Forum Moderators: Robert Charlton & goodroi
By the way, using the removal tool in this sutuation has made a LOT of trouble for some sites, with both secure and regular urls disappearing.
Each port must have its own robots.txt file. In particular, if you serve content via both http and https, you'll need a separate robots.txt file for each of these protocols. For example, to allow Googlebot to index all http pages but no https pages, you'd use the robots.txt files below.For your http protocol (http://yourserver.com/robots.txt):
User-agent: *
Allow: /For the https protocol (https://yourserver.com/robots.txt):
User-agent: *
Disallow: /[google.com...]
Ideally (and this is true for some domains I looked at recently) I would hope that Google will make the https: duplicates a Supplemental Result -- and then they will just gently fade away and not show up in the search results.
I'd like to think that they can sort this out for the average site without needing lots of people to go to extraordinary lengths. I'd like to.
Please confirm that if I simply replace my existing robots text with the exact:
.............................
For your http protocol (http://www.mysite.co.uk/robots.txt):
User-agent: *
Allow: /
For the https protocol (https://www.mysite.co.uk/robots.txt):
User-agent: *
Disallow: /
....................................
I will be banning the robots from the https:// version of the site and the existing pages in the index will be reomved at next crawl?
The http and http files are the SAME in the same root folder. So how do I serve a different robots.txt to the htpps and https versions?
The certificate was installed on the whole site so that any page prefixed with https loaded as secure.
So how do you instal a different robots.txt file on each "port"?

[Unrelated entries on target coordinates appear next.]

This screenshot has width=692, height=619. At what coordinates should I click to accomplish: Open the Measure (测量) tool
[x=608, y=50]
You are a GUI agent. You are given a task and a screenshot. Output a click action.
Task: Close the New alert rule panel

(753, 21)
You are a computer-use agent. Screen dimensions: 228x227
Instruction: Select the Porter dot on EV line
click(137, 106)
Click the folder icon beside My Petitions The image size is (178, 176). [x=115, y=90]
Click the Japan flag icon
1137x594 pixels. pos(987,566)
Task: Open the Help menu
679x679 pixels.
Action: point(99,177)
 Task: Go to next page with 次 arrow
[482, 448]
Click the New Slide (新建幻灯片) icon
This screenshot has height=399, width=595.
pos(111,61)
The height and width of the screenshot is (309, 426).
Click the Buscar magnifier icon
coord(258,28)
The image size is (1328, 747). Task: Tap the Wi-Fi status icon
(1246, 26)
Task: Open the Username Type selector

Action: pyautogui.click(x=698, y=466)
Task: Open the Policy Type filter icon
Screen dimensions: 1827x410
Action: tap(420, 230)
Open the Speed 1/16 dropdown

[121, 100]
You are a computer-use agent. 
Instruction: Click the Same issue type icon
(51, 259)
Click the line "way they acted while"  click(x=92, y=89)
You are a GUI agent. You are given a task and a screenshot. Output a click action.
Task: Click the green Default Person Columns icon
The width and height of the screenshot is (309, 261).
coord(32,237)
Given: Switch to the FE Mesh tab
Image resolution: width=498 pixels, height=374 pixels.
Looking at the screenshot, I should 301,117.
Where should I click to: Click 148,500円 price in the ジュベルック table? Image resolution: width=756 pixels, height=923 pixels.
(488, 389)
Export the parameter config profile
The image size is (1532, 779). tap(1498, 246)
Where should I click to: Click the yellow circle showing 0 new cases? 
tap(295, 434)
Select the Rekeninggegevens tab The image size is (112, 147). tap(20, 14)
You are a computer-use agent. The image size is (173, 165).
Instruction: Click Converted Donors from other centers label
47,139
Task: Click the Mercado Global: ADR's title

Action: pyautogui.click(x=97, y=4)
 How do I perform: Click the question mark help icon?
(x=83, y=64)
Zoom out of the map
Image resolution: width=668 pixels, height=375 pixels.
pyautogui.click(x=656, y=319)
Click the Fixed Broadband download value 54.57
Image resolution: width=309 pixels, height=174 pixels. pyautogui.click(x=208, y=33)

The result is zero rank and zero hits for that page as all links point to the http version.
Normally Google would not choose https over http for the same page but they have recently and ts caused us major problems.
The answer IS NOT to host secure pages on the same domain as the non secure pages.
We have changed our structure now but are still trying to get rid of the https pages in the index so that the http can return!
Yes I have found out that you can use ASAP on IIS to do exactly the above:
Make the robots.txt file an ASP script. You can then set the script to look for https or http in the header and output the correct information.